The Maimonidean Controversy is a vast complex of disputed cultural, religious, and social problems, focusing around several central themes. Some of the elements of this controversy considerably antedate Maimonides (1135–1204), and of the questions brought into sharp relief by his ideas and writings, some have remained topical in many Jewish circles. Vast fields of human experience and thought are encompassed by it: reason and philosophy in their relation to faith and tradition, what components are permitted and what prohibited in the education of a man following the Torah, the proper understanding of anthropomorphism as expressed in the Bible and Talmud, central theological concepts such as the resurrection of the body, and the very form of Maimonides' Mishneh Torah and its attitude toward Talmudic discussion.
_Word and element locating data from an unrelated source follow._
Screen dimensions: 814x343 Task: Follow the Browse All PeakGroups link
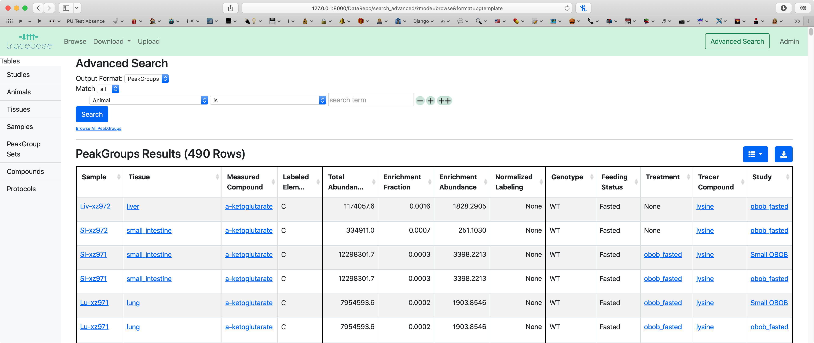pyautogui.click(x=98, y=128)
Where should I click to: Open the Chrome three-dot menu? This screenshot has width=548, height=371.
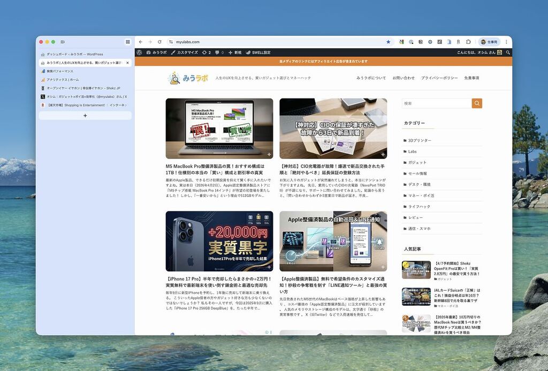tap(506, 42)
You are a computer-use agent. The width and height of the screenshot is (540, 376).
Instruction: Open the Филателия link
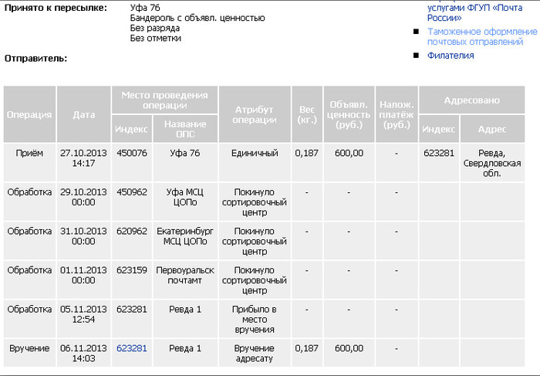451,56
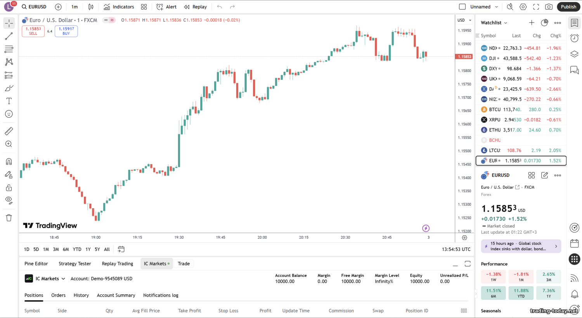Add symbol to watchlist with plus icon
582x318 pixels.
[532, 22]
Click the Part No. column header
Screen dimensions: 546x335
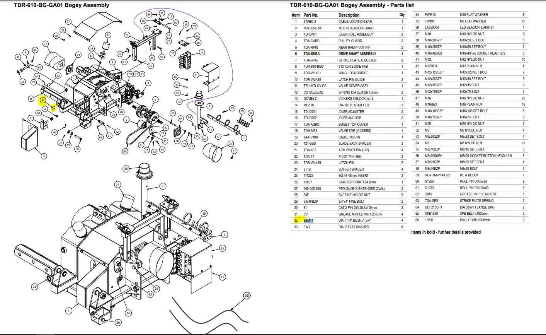point(311,15)
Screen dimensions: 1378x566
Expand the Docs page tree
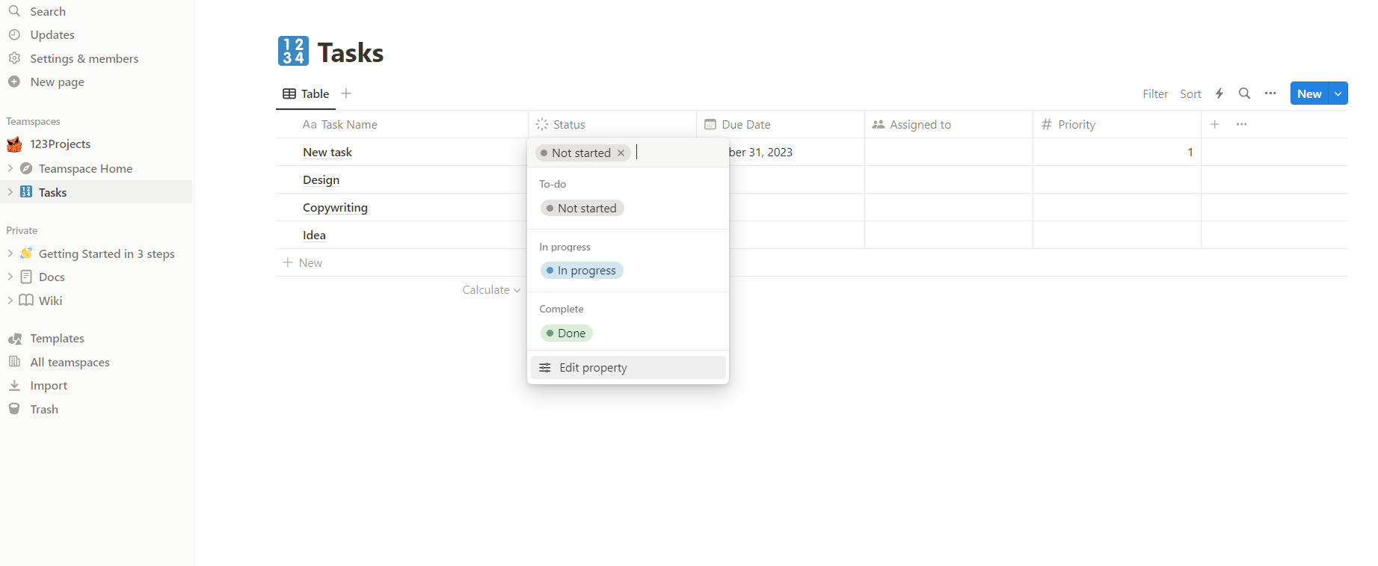(x=10, y=277)
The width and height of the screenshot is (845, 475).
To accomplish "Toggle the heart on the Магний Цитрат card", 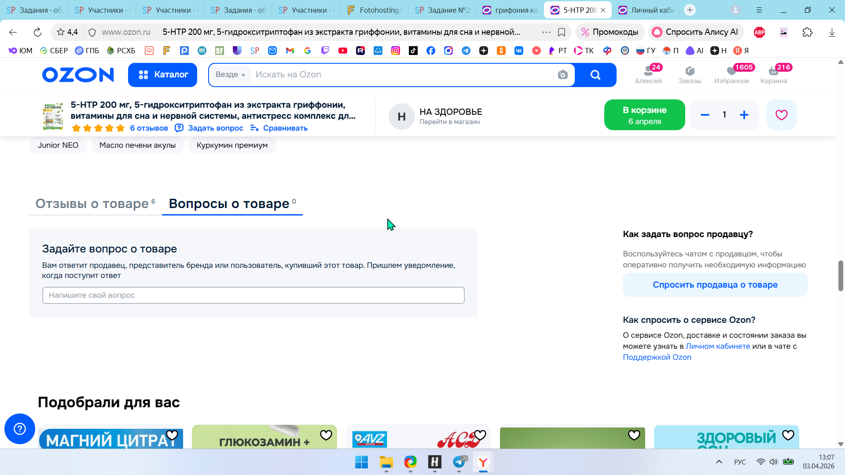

The question of hierarchical leadership versus intellectual, personal leadership was one of the early causes of this controversy. In the Middle Ages the controversy had three climaxes: around 1180 (in the lifetime of Maimonides), around 1230–32 (involving David Kimhi, Solomon ben Abraham of Montpellier, Nachmanides and others, and centering in Provence), and around 1300–06 (in connection with Abba Mari ben Moses Astruc, Solomon ben Abraham Adret, Asher ben Yechiel, Jedaiah ben Abraham Bedersi (ha-Penini), and Menachem ben Solomon Meiri, and centering in Christian Spain and Provence).

In between these moments when the conflict flared up anew, tensions and disputes continued. The crisis of Spanish Jewry in the 15th century accentuated the main educational and social themes of the old controversy. In Renaissance Italy and in the diversified and flourishing Jewish center of Poland-Lithuania the old quarrel again became topical, though in a milder form. With the enlightenment (Haskalah) of the 18th century the "Maimonidean side" of the controversy was given a new, greatly secularized, and radical expression by Moses Mendelssohn and his followers — an expression that could scarely have been imagined by the former protagonists. In German neo-Orthodoxy, the "Maimonidean side" — particularly in its striving for a synthesis of Jewish faith and "general culture," as well as in certain of its social tendencies—found a new, conservative expression. In Yemen in the 19th century and well into the 20th, there was a distinct "Maimonidean camp" and a struggle against it.